This issue of our newsletter outlines the top support strategies recommended by millions of family caregivers who have come before you. Take advantage of their insights.

Seek information, training, and support

  • Medical information and skills. Get a thorough and accurate diagnosis. Learn from the medical team about treatments. Ask what you can do at home. And explore online at credible websites. Nonprofits specializing in the disease are a good bet. For instance, the COPD Foundation or the Alzheimer’s Association. The National Institutes of Health are a respected source. Also, the Mayo Clinic, Cleveland Clinic, and WebMD.
  • Guidance from a professional in the field of aging. Go to Eldercare.acl.gov for free information and referral to services anywhere in the United States. For more-robust help, hire a certified care manager or advocate. Look for someone who understands the biopsychosocial aspects of aging. A person who also has a deep knowledge of local and national resources, as well as the best providers.
  • Practical tips and support from other caregivers. Look to the professionals for medical advice. But join a caregiver support group for emotional support. You’ll also get invaluable tips on coping with daily challenges. Caregiving is very isolating. It helps to know you are not alone.
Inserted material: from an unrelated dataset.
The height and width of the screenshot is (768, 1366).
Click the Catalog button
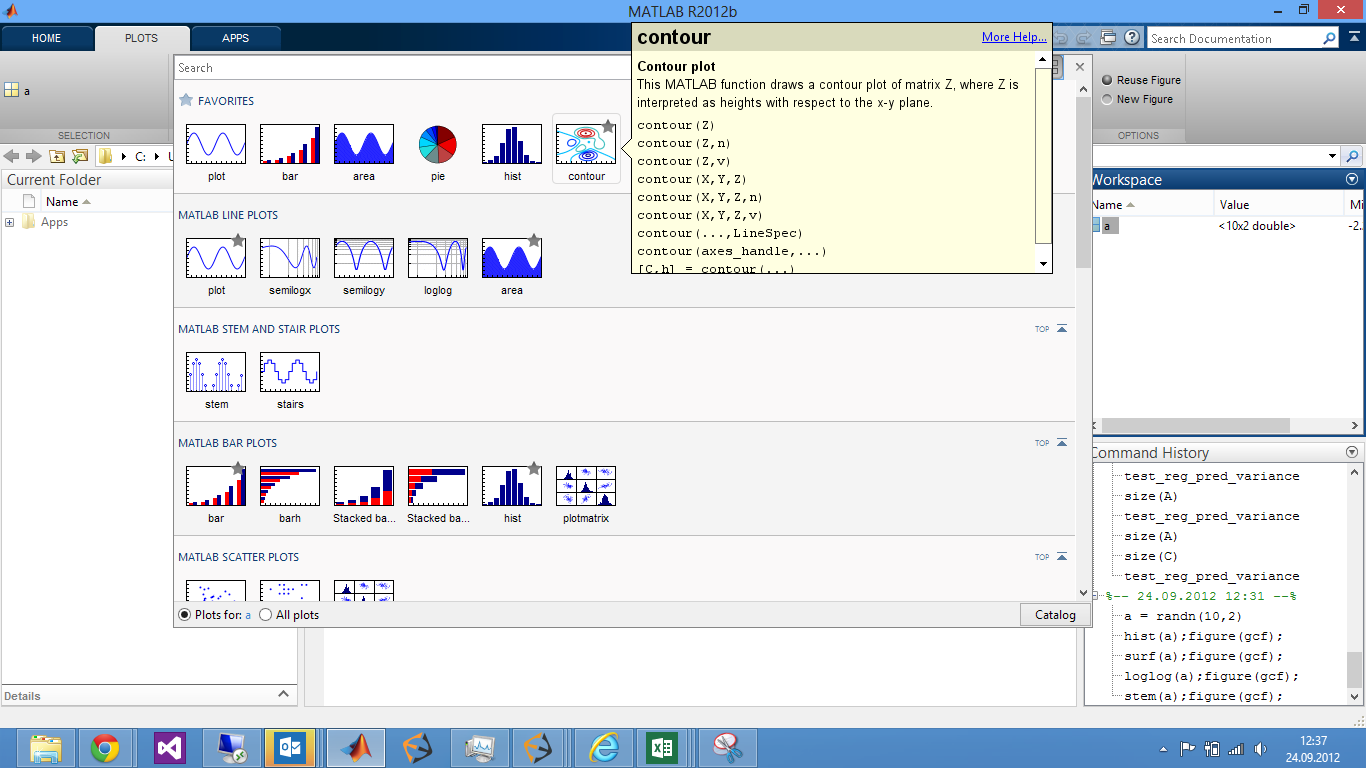coord(1055,615)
Find help for physical tasks

  • Family and friends. They are the first to help, but they are not always available. Call a family meeting to strategize together.
  • Community programs. These deliver specific services for free or a nominal fee. For example, Meals on Wheels delivers free or low-cost meals once a day to homebound persons. Or there may be help with transportation. Look for a volunteer driver program offered by a faith organization or senior center. There are usually eligibility requirements.
  • Hired care. Paid help is the most reliable source of assistance. Especially for the time-consuming, hands-on tasks. But Medicare does not pay for this type of care. Home help is generally an out-of-pocket expense.

Are you a new family caregiver?
As the San Francisco experts in family caregiving, we at Compassionate Community Care love to meet with family members early to help them get oriented so they can pace themselves for the long haul. Give us a call at (415) 921-5038. Let’s start the conversation.

Flying with oxygen

Flying with oxygen

If your relative needs medical oxygen, it’s crucial that you plan ahead for plane travel. From oxygen requirements to battery power, you need to be sure they have enough to cover the whole trip. (You don’t want to run out midair!) You’ll need to cover not only the flight, but layovers and inevitable delays.

First, work with your loved one’s health care provider to get medical clearance to travel. The natural oxygen available in an airplane is equivalent to that at 8,000 feet above sea level. Can your relative tolerate this “high altitude” environment? Is it safe? What do they need to do differently to compensate?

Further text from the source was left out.